Capts. Josh Carroll, Joseph Stenger III, Jonathan Hudgins, and Ryan Bodenheimer have started a nonprofit, Flying Scarfs, to help disadvantaged Afghan widows sell their hand-made pashminas internationally, ABC reports.
Capt. Hudgins explains how through its website and parter retail stores in North Carolina. Flying Scarfs is helping improve the livelihood of these Afghan women, who live in a war-torn country where women's rights and safety are in unremitting jeopardy.
“All I’ve done is taken a village market and given it Internet power and our own friends and family helping," Hudgins told Air Force Times. "Now we’re selling worldwide. I think that can be done on so many more levels."
The Air Force captains decided to launch the organization after deploying to Afghanistan in 2011 and visiting the Bagram Air Field Bazaar where a group of women made and sold scarves. Within its first year, Flying Scarfs turned around $40,000 and distributed the profits back to the widows in Afghanistan, according to Air Force Times.
Capt. Carroll -- who told ABC that he joined the military to positively impact critical world issues -- feels that Afghanistan, Haiti, and Kenya, countries where Flying Scarfs is now active, would benefit from more initiatives that promote economic stability, entrepreneurship, and women's rights.
“In order to rebuild these communities, we’re going to have to empower people,” Carroll told ABC news in a recent interview. “And the people who don’t typically have access to capital, money and jobs are women.”
Recent research conducted by Goldman Sachs and the World Bank supports Carroll's observation about the importance of investing in women.
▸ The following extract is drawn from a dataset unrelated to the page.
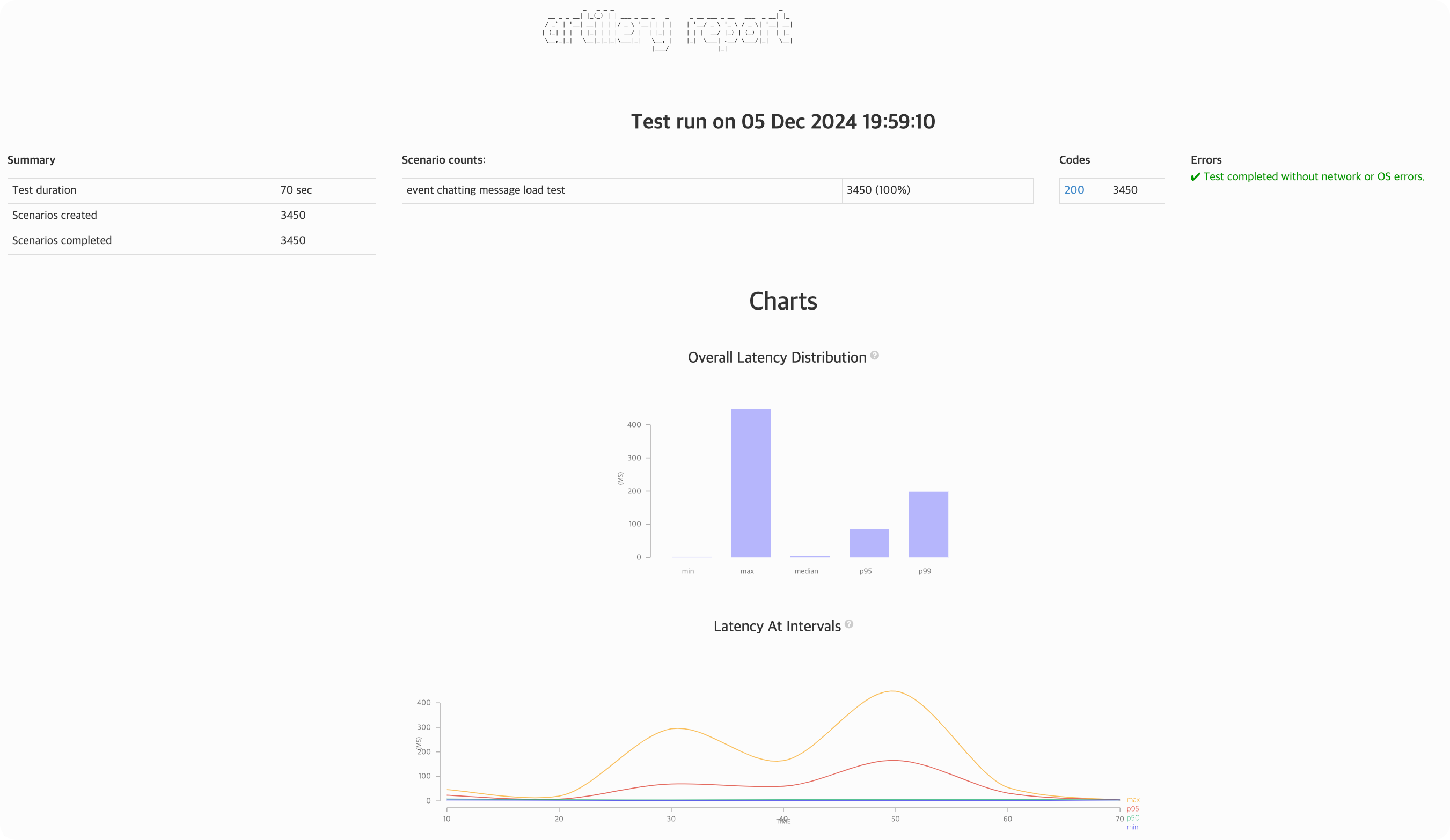1450x840 pixels.
Task: Click help icon beside Overall Latency Distribution
Action: pyautogui.click(x=874, y=355)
Dina Powell, the president of the Goldman Sachs Foundation, recently discussed the benefits of empowering women with the Huffington Post. During her interview, she emphasized a global responsibility to help educate and support underprivileged and underserved women.
“When women are economically independent, they have more political voice, their children are more educated, [and] health care improves in the community," she told HuffPost Live. "And so it’s really a multiplier effect and we’ve seen that.”
Powell helped organize the Goldman Sachs 10,000 Women Initiative, which invests $100 million to educate disadvantaged women all over the world and help provide them with business careers.